- DOCUMENT PASSAGE
We might someday, in a thoughtless moment of sanctimonious folly, allow someone or something to take from us the most precious gift we possess: the markets of America and the unyielding force on behalf of human rights that these markets represent. The financial markets are color blind. They know no distinction between races, they know nothing about ethnic origin, and they are indifferent to gender. What matters are price and quality.

In the financial markets, the trophy goes not to the Catholic or to the Jew, not to the White or Black not to the male or female, but to the one who understands the economic principles of supply and demand. Personal pedigree, family origin, physical infirmities, and gender are meaningless when measured against one's ability to determine the customer's needs and how to market your product. Little else matters. The market rewards you when you are right and punishes you when you are wrong no matter who your father was, no matter what he did for a living, and no matter where he came from. No other private sector establishment, entity, or apparatus is freer of human prejudice and less concerned with race or religion than the American free market structures. It established that an economic system could succeed only in an environment that permits individuals to freely pursue their own objectives for purely personal gain.

As a consequence of such pursuits, the individual, when taken in mass, will be led by an invisible hand to promote an overall social good. That is why I hold that Enron management was acting in a way that should not be condemned by any means, and should not be a subject to any sort of accusations. They were using the tools of the free market, therefore the legality of their, and which is more important, the morality of their actions is unquestionable to me. Thoreau: As I see it, the problems the scandal reveals are systemic. The individuals involved may have been uniquely greedy and unethical, but they were empowered by a system that exalted greed as it diminished ethics and accountability.

The most basic issues of Enron are system issues. These come down to two, not unrelated truths: 1) the ideal of the unregulated free market is flawed, and it's time we said goodbye to the invisible hand; 2) managing a company solely for maximum share price can destroy both share price and the entire company. These are foundational flaws in theory, flaws in how we conceive of markets and how we define business success. They are system design flaws.

For beyond the juicy tales of villainy at Enron, the deeper issue is why the system lent so much power to villainy, and why there were so few checks and balances to stop it. We need checks and balances not only on the side of shareholder value, but on the side of public accountability. That means changing the system design. What a new design might look like is explored at length in The Divine Right of Capital, but the concept most appropriate to Enron is the idea of graduated penalties for unethical conduct.

Firms caught cooking the books, for example, might lose all government contracts. A federal contractor responsibility rule could prohibit the government from contracting with egregious corporate law-breakers. Such a rule was put in place by President Clinton as he left office, but was overturned by President Bush. It should be reinstated and made permanent through legislation. As though under mass hypnosis, we have denied what we know in our gut: the theory of laissez- faire is bankrupt.

It's a hoax. Why were there so few checks and balances to stop the villainy of Enron? Because we pretended we didn't need them. We believed the hucksters who sold us the elixir of unregulated free markets.

- DATASET CONTENT
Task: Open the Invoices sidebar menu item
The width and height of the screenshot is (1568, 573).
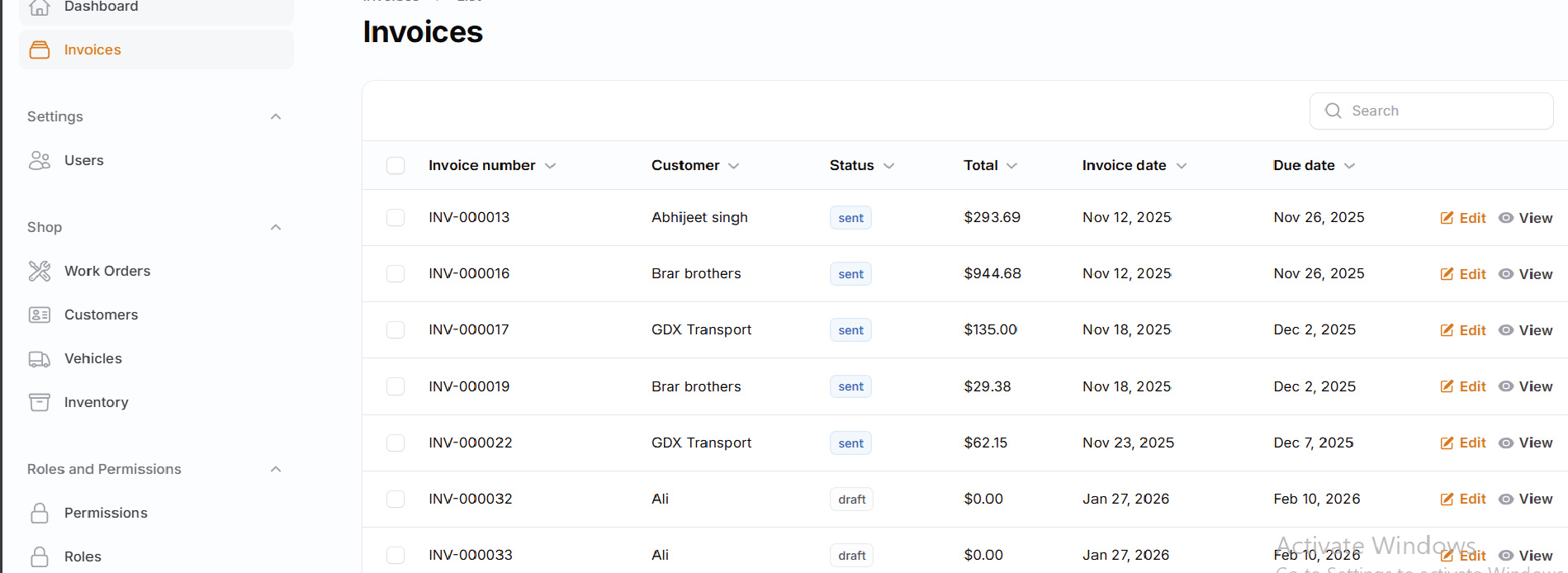Action: tap(92, 50)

- GIVEN TASK 1
In the passage on Enron and free markets, which president overturned the federal contractor responsibility rule?
- GIVEN TASK 2
Reproduce the part of the passage on Enron and free markets from "Firms caught cooking" to "faire is bankrupt.".
- GIVEN TASK 3
Take the passage on Enron and free markets further, starting after its last sentence.

- EXPECTED ANSWER 1
President Bush overturned it.

- EXPECTED ANSWER 2
Firms caught cooking the books, for example, might lose all government contracts. A federal contractor responsibility rule could prohibit the government from contracting with egregious corporate law-breakers. Such a rule was put in place by President Clinton as he left office, but was overturned by President Bush. It should be reinstated and made permanent through legislation. As though under mass hypnosis, we have denied what we know in our gut: the theory of laissez- faire is bankrupt.

- EXPECTED ANSWER 3
Of course, unregulated markets are never really unregulated. Complex economic interactions need rules. The question is who makes those rules: elected representatives serving the public good, or a financial elite serving only itself. With Enron, the rules were made by folks like CEOs Kenneth Lay and Jeffrey Skilling, and chief financial officer Andrew Fast ow, as well as the financial powers entangled with them. Like all elites, they preferred to run things without public oversight. This is why the invisible hand keeps rising out of the grave.

To me, it appears that the free market mythology is a smokescreen that disguises the real nature of elite power -- much like the divine right of kings. It allows elites to run our economy to suit themselves, without interference, and with a veneer of legitimacy. Which brings us to our second question about Enron: Why did the system design lend so much power to greed? Because doing so was in the interest of the financial elite, including Enron executives and Wall Street.

Lay and Skilling both were "laser-focused" on shareholder gain, which led to their own option gains. They succeeded at this so well -- with annual gains of 40, 60, 90 percent -- no one asked questions. Those who did were brushed aside, like S herron Watkins and her memo to Lay. Why disturb the goose laying so many golden eggs? In the wake of Enron some have called for a close alignment between executive and stockholder interests.

But this close alignment was itself the problem. When we define business success as maximum share price, a soaring price makes it impossible to see problems. What could be wrong? The business is succeeding beyond anyone's wildest dreams. We fail to recognize that managing a corporation with the single measure of share price is like flying a 747 for maximum speed. You can shake the thing apart in the process.

It's like a farmer forcing more and more of a crop to grow, until the soil is depleted and nothing will grow. It's like an athlete using steroids to develop more and more muscle mass, until the body itself is destroyed. The problem with Enron was not a lack of focus on shareholder value. The problem was a lack of real accountability to anything except share value. This contributed to a kind of mania, a detachment from reality. And it led to a culture of getting the numbers by any means necessary.

Smith: Nevertheless, it has to be admitted that the problem is not with the laissez-faire management, it is people from the management that caused the problem. We should not confuse here, the individual motivation with the market system. I do not see flaws in the system, but rather flaws in the individual thinking that led to the scandal. Thoreau: Dear Adam, the problem with your approach is obvious to me. You have formulated a doctrine of free markets, however, the notion of your invisible hand should not assume the notion of invisible individuals crowding the market. First of all, we have to deal with mentality of people who participate in the market.

Any economic model is not worth that much unless it has a solid foundation based on the group psychology of the given class of population that is being into account. That is why I believe the position of Enron management cannot be justified with your theories..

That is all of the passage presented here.